Security GRC Architect


September 14, 2021

Do what you love. Love what you do.

At Workday, we help the world’s largest organizations adapt to what’s next by bringing finance, HR, and planning into a single enterprise cloud. We work hard, and we’re serious about what we do. But we like to have fun, too. We put people first, celebrate diversity, drive innovation, and do good in the communities where we live and work.
About the Team
The mission of our team is to create a world class Cybersecurity risk management program to protect Workday by driving Security strategy and enabling the Business to make data and risk-based decisions to achieve its objectives.
About the Role
The Security GRC Architect will be responsible for the integration of the Security Risk and Governance functions into the broader Enterprise GRC program.
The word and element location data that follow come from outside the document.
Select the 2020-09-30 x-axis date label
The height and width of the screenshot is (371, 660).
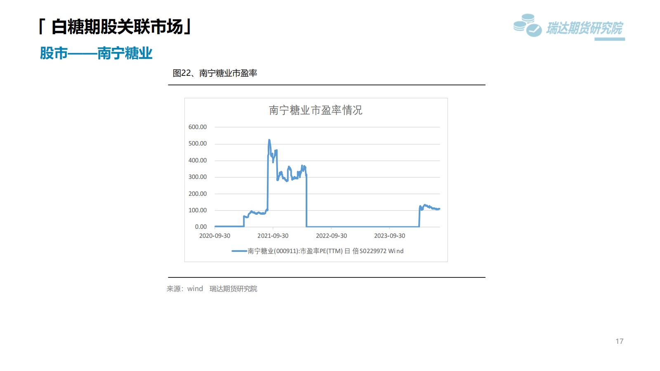click(x=215, y=236)
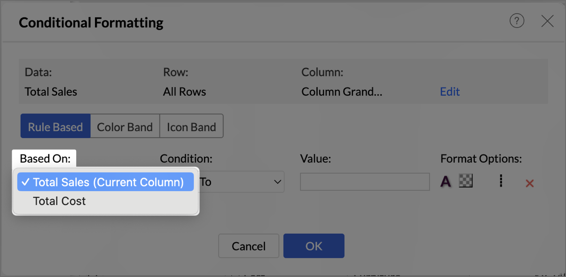566x277 pixels.
Task: Delete the rule with the red X
Action: coord(530,183)

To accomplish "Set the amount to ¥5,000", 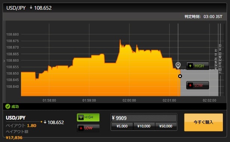I will click(122, 126).
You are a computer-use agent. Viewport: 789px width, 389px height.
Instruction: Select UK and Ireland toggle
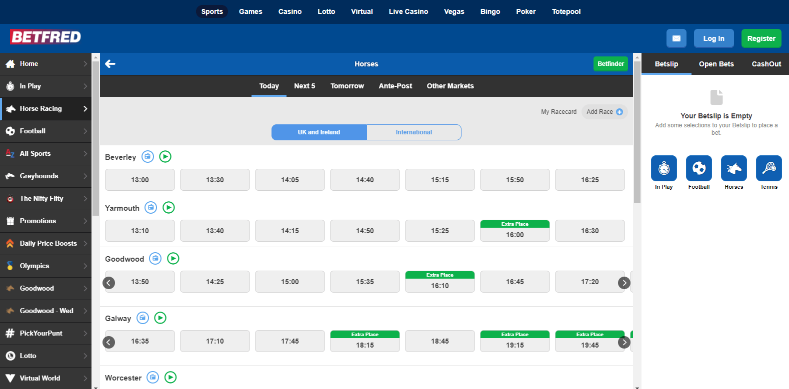(x=319, y=132)
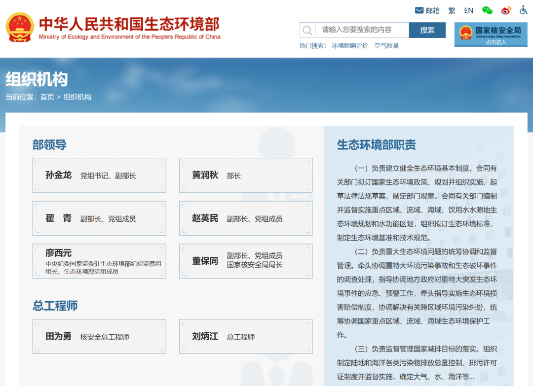
Task: Open 董保同 profile card
Action: pyautogui.click(x=246, y=261)
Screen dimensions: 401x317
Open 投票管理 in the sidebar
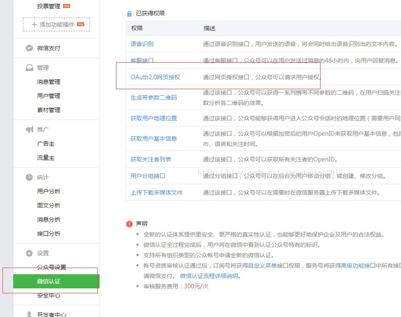click(49, 6)
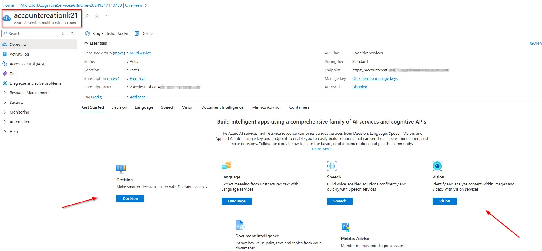Collapse the sidebar navigation pane

pos(72,33)
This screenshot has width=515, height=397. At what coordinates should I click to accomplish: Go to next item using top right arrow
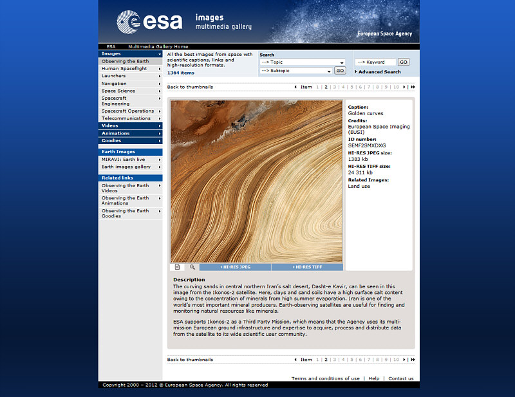click(406, 87)
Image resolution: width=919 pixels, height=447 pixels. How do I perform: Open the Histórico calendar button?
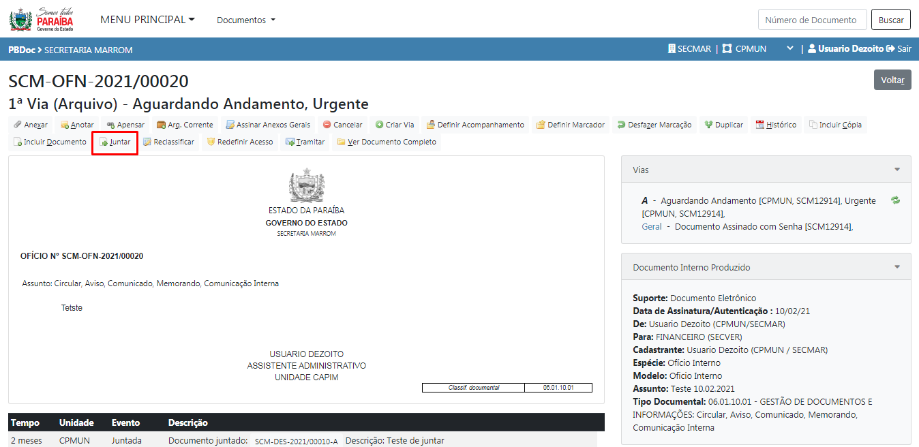pos(776,125)
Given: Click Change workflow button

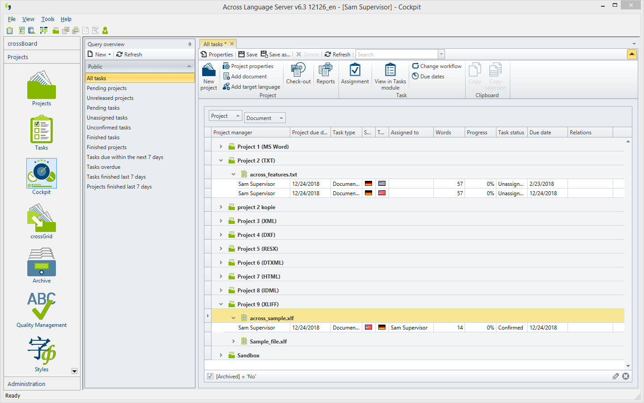Looking at the screenshot, I should coord(437,66).
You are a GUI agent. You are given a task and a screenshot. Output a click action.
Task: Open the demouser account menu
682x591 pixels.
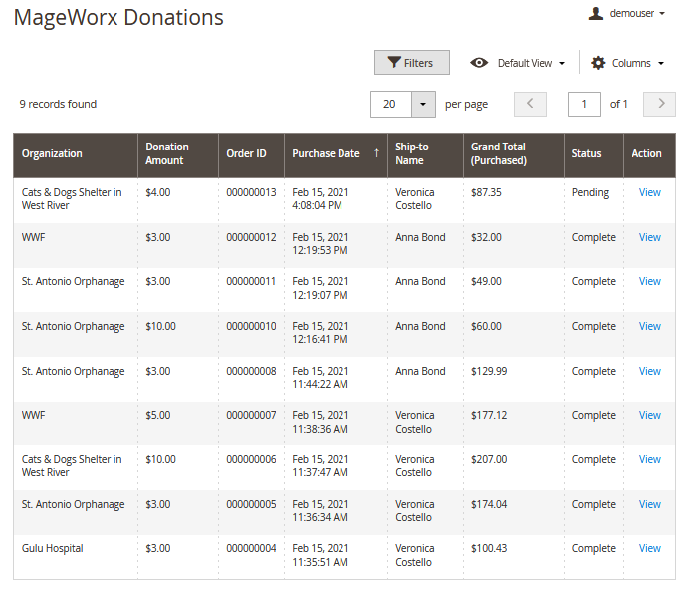[637, 14]
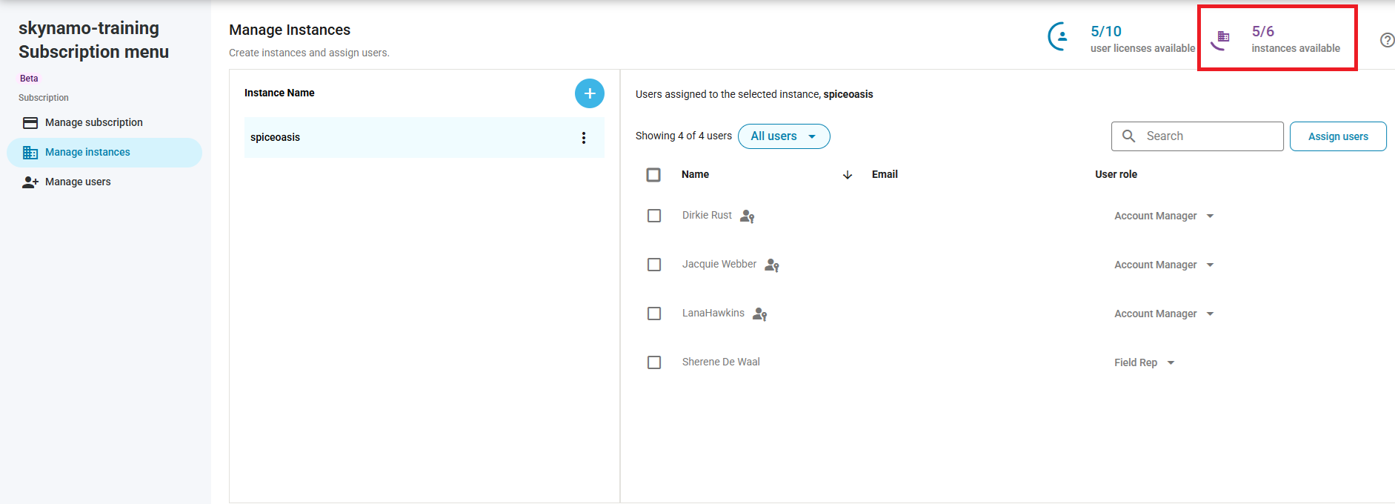1395x504 pixels.
Task: Focus the Search users input field
Action: tap(1208, 136)
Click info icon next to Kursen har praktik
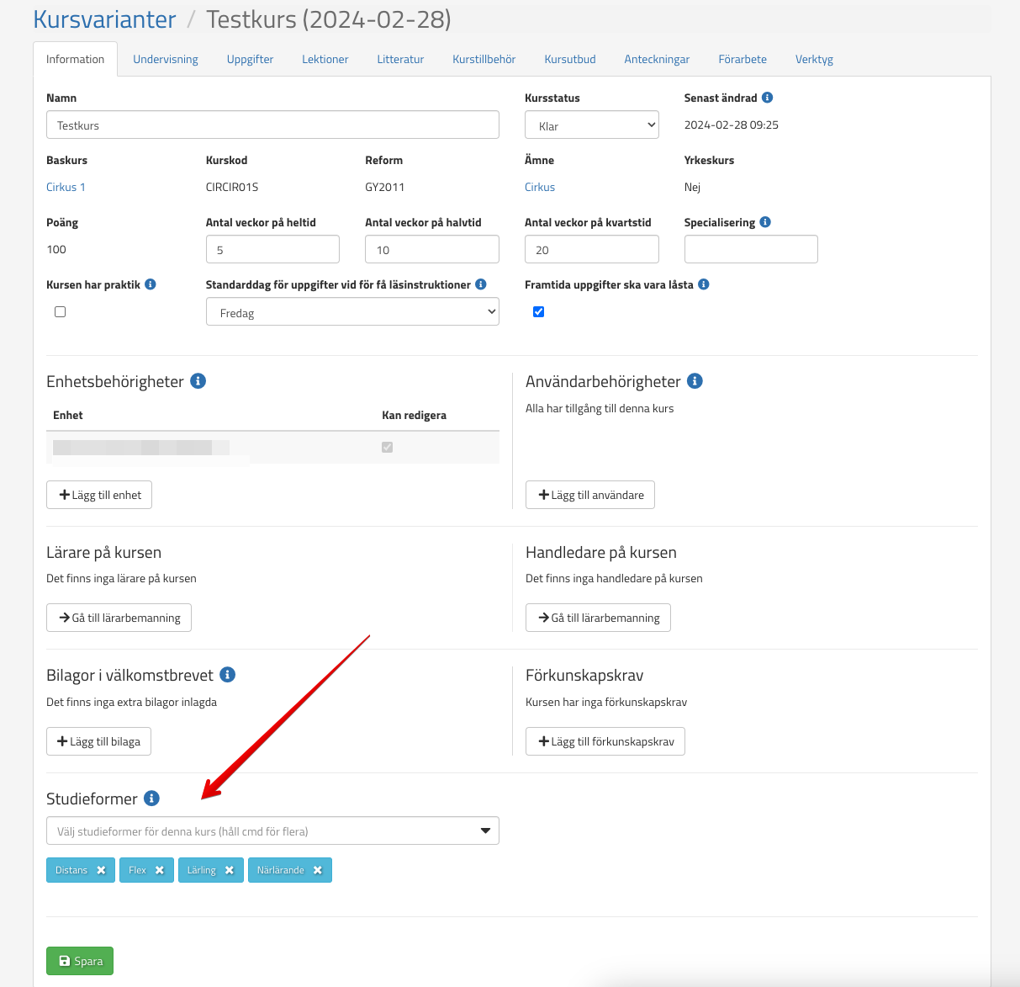 click(x=151, y=284)
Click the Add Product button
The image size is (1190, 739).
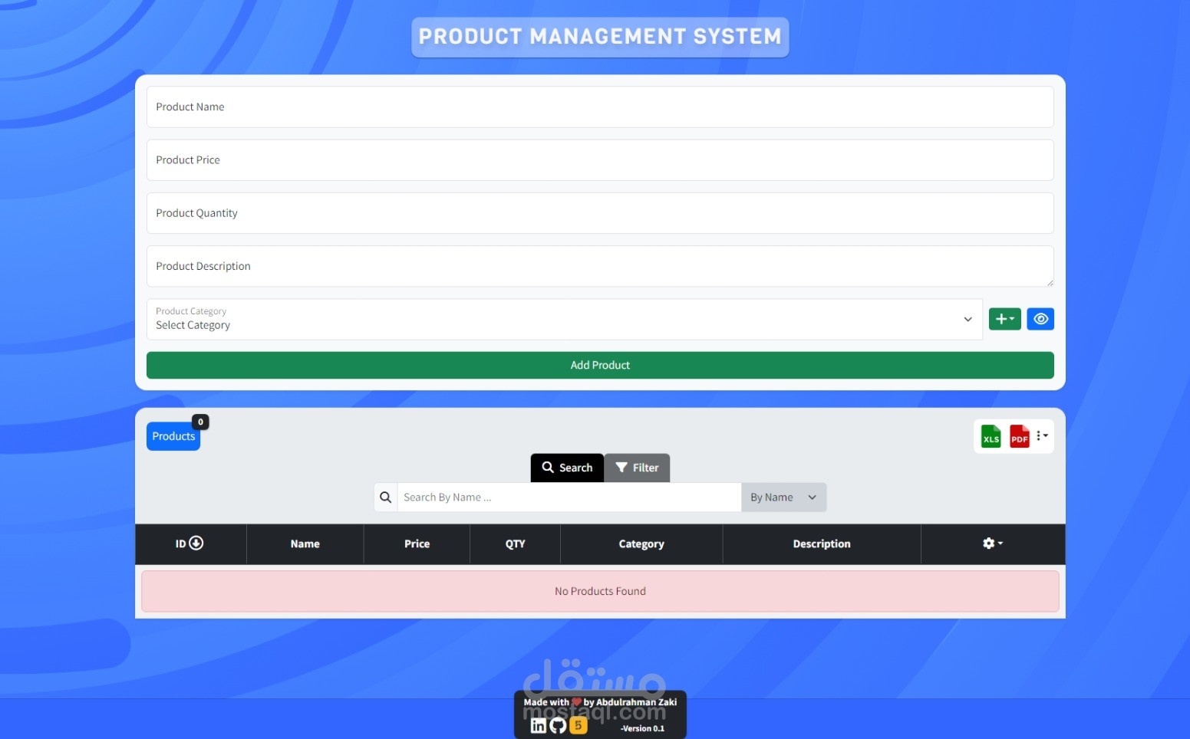point(600,365)
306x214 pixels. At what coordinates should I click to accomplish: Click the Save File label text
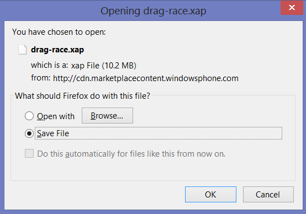53,133
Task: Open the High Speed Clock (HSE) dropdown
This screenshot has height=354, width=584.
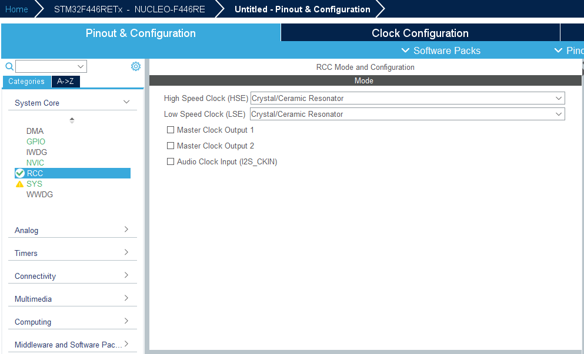Action: [558, 98]
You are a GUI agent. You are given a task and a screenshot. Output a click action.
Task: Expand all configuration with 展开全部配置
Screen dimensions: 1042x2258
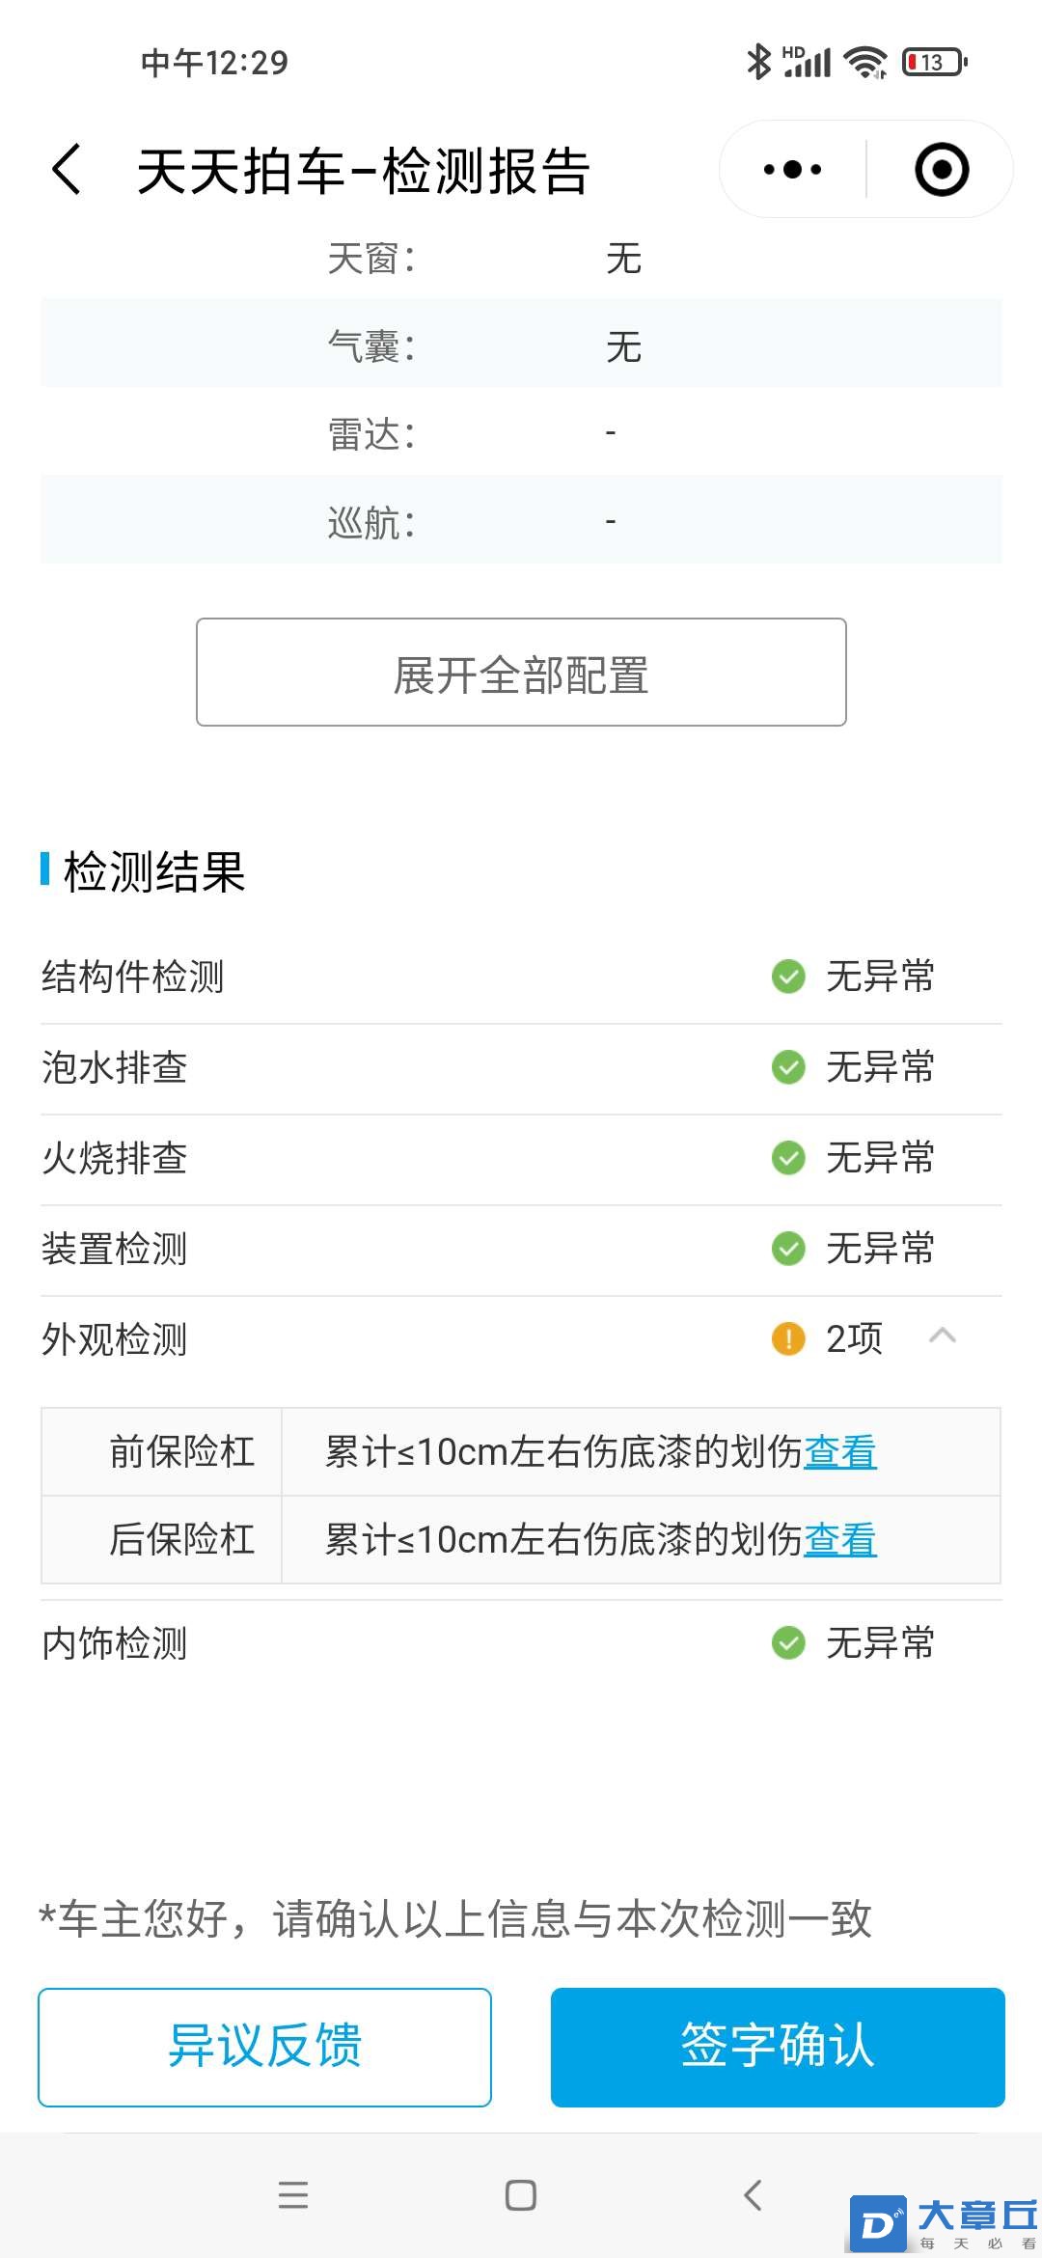point(521,673)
The aforementioned functions include Policies and Standards Management, Communication and Awareness, Risk Management, Issues & Exceptions and Controls Management.
The primary objective of this role is to provide subject matter expertise in such Security GRC topics to ensure continuous alignment and improvements of GRC processes between various stakeholders.Evaluating the selection, implementation and adoption of a GRC tool to support these business processes.
As a key member of the Information Security Risk Management team, this role will closely work with and influence leaders across Workday, including Security Governance, Enterprise Risk Management, Internal Audit, Compliance, Cloud Operations, Business Technology and Product.
  • Help build and mature Security GRC processes based on industry best practices, including Controls Management, Audit Management, Risk Oversight, Issues & Exceptions Management, Policy Management, etc.
  • Recommend programmatic and technical directions and operate with a high degree of independence in matters relating to the process integration of Security GRC programs with ERM, IA, Compliance & Privacy.
  • Operate with a high degree of independence with regard to project management activities, including development of project plans and budget/resource estimates.
  • Lead the conversation for the successful implementation and maintenance of a GRC tool that supports our Security GRC processes
  • Provide support, education and training to staff around Security GRC processes and tools
  • Works on multiple Security GRC projects as the subject matter expert

About You
Basic Qualifications
  • Highly proficient in Security GRC frameworks such as ISO 27001, NIST 800 series
  • Strong technical skills but equally comfortable interacting with senior business leaders
  • FAIR, CRISC, CISSP, SANS GSEC or equivalent certifications
  • Experience in the implementation of OneTrust, AuditBoard, Archer or similar GRC tools
  • Excellent communication skills for interacting with both technical and business professionals

Other Qualifications

  • Bachelor’s degree or higher in a relevant field

  • 8+ years of experience in Information Security Risk Management or a security related role

  • Knowledge of public cloud platforms and related security topics

  • Experience in Software as a Service organizations is a plus

  • Comfortable dealing with ambiguity, change and conflicting priorities

  • Ability to make high quality decisions with limited information

Workday is an Equal Opportunity Employer including individuals with disabilities and protected veterans.